== TASK REQUIREMENTS ==
An exact copy of the records is needed; please leave the images out.

(Saved data entries)
§ §

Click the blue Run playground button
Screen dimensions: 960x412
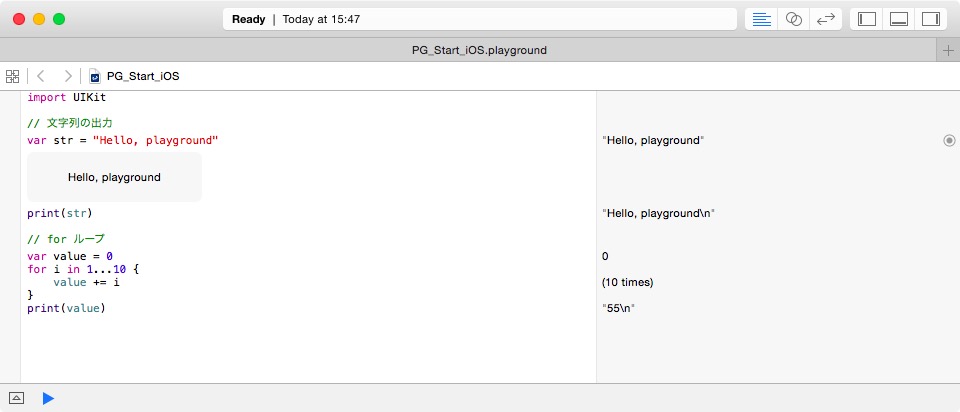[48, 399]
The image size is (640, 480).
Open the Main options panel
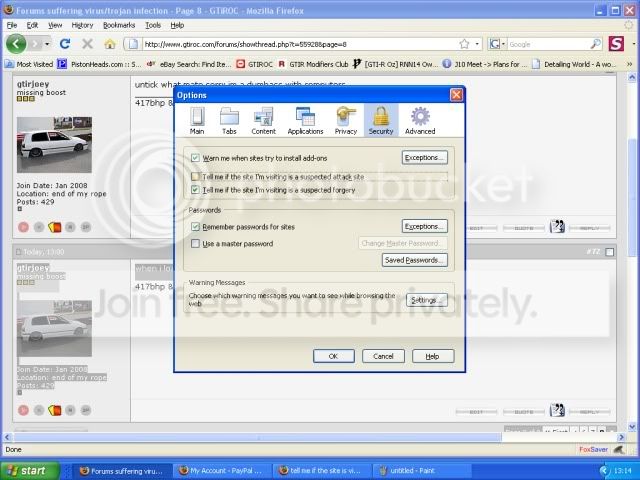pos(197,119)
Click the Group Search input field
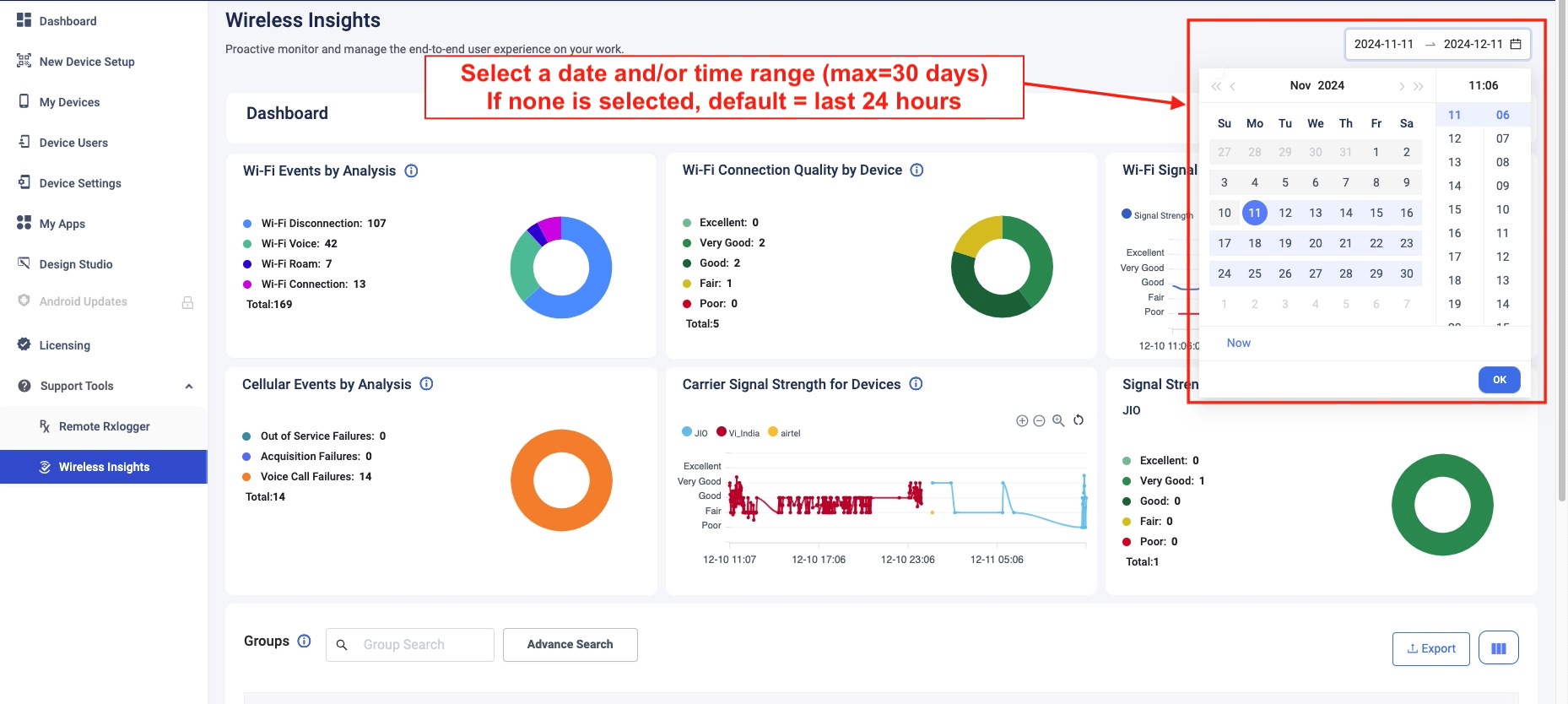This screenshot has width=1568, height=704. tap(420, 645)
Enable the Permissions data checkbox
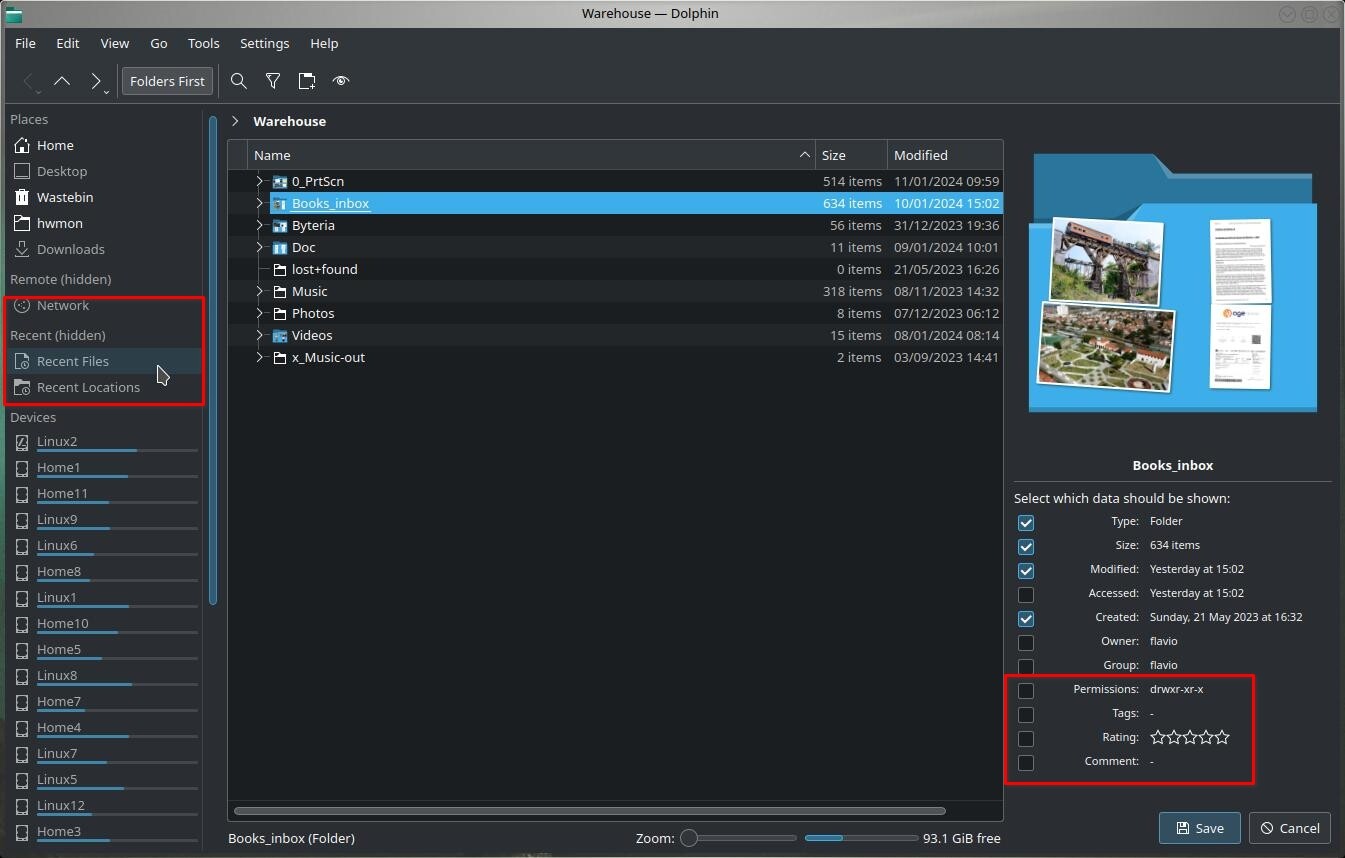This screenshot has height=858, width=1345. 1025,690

§ §

== EXERCISE RESULT ==
Click the blue Run playground button
Screen dimensions: 960x412
[48, 399]
The image size is (640, 480).
Open the Main options panel
pos(197,119)
Click the Group Search input field
This screenshot has width=1568, height=704. tap(420, 645)
Enable the Permissions data checkbox
This screenshot has height=858, width=1345. 1025,690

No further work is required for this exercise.